**Work request:**
Copy, word for word, the lines of the entries below between the one with "Screen dimensions: 1772x1095" and the one with "Task: Click the 'dog owners' exit tag chip", inclusive, and leave out everything else.

**Supplied data:**

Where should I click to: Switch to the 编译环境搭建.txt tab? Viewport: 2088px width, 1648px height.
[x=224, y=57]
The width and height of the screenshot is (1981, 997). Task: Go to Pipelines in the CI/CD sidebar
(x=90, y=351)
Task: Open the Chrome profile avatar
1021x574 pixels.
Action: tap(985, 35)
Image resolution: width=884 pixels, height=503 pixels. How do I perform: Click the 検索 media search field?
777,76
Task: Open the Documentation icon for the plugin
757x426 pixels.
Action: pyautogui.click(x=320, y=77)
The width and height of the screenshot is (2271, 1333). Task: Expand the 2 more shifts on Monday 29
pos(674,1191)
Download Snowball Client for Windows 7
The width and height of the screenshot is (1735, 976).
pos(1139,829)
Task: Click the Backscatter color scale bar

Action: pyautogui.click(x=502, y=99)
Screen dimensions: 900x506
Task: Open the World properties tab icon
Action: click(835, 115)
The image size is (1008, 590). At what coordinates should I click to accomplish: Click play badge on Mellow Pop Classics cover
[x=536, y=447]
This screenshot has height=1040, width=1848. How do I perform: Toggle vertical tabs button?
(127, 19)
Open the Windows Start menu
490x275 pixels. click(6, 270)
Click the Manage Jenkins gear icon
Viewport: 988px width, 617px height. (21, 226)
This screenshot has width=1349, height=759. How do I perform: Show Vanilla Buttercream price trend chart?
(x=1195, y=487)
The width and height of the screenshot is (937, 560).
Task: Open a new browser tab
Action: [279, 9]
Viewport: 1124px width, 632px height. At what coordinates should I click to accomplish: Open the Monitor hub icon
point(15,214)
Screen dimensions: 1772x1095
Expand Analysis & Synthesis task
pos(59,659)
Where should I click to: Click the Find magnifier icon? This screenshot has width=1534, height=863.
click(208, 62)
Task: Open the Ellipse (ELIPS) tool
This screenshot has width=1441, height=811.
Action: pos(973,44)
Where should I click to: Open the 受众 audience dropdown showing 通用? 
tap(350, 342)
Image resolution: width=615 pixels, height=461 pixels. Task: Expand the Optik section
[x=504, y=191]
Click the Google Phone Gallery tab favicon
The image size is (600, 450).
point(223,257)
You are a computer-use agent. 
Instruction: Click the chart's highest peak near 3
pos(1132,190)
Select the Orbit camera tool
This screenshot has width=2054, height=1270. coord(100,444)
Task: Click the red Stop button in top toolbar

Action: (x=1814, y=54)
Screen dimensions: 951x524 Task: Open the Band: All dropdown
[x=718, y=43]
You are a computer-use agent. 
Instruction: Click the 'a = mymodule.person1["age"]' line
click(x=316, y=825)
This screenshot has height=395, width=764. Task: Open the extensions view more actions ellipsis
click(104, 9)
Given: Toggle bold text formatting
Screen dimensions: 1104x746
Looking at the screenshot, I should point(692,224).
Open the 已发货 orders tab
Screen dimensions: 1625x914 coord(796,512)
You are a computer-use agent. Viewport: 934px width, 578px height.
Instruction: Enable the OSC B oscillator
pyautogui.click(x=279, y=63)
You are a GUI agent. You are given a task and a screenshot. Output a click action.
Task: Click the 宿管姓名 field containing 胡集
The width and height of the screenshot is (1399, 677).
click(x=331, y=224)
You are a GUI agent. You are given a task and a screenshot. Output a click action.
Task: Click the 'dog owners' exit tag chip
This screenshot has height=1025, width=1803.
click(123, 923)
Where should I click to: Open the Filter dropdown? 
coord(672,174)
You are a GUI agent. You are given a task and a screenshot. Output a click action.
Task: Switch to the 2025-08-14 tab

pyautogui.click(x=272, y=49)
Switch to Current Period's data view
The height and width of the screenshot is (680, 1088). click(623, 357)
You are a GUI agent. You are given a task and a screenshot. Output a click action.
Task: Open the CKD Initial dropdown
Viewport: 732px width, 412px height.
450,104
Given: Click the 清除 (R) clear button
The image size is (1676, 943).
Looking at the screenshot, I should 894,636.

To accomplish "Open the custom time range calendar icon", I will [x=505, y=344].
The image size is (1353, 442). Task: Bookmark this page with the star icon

**Task response:**
Screen dimensions: 1772x1095
Expand Analysis & Synthesis task
pos(59,659)
Where should I click to: Click the Find magnifier icon? This screenshot has width=1534, height=863.
click(208, 62)
Task: Open the Ellipse (ELIPS) tool
This screenshot has width=1441, height=811.
Action: pos(973,44)
Where should I click to: Open the 受众 audience dropdown showing 通用? 
tap(350, 342)
Image resolution: width=615 pixels, height=461 pixels. Task: Expand the Optik section
[x=504, y=191]
Click the Google Phone Gallery tab favicon
The image size is (600, 450).
point(223,257)
You are a computer-use agent. 
Instruction: Click the chart's highest peak near 3
pos(1132,190)
Select the Orbit camera tool
This screenshot has width=2054, height=1270. coord(100,444)
Task: Click the red Stop button in top toolbar

Action: (x=1814, y=54)
Screen dimensions: 951x524 Task: Open the Band: All dropdown
[x=718, y=43]
You are a computer-use agent. 
Instruction: Click the 'a = mymodule.person1["age"]' line
click(x=316, y=825)
This screenshot has height=395, width=764. Task: Open the extensions view more actions ellipsis
click(104, 9)
Given: Toggle bold text formatting
Screen dimensions: 1104x746
Looking at the screenshot, I should point(692,224).
Open the 已发货 orders tab
Screen dimensions: 1625x914 coord(796,512)
You are a computer-use agent. Viewport: 934px width, 578px height.
Instruction: Enable the OSC B oscillator
pyautogui.click(x=279, y=63)
You are a GUI agent. You are given a task and a screenshot. Output a click action.
Task: Click the 宿管姓名 field containing 胡集
The width and height of the screenshot is (1399, 677).
click(x=331, y=224)
You are a GUI agent. You are given a task and a screenshot. Output a click action.
Task: Click the 'dog owners' exit tag chip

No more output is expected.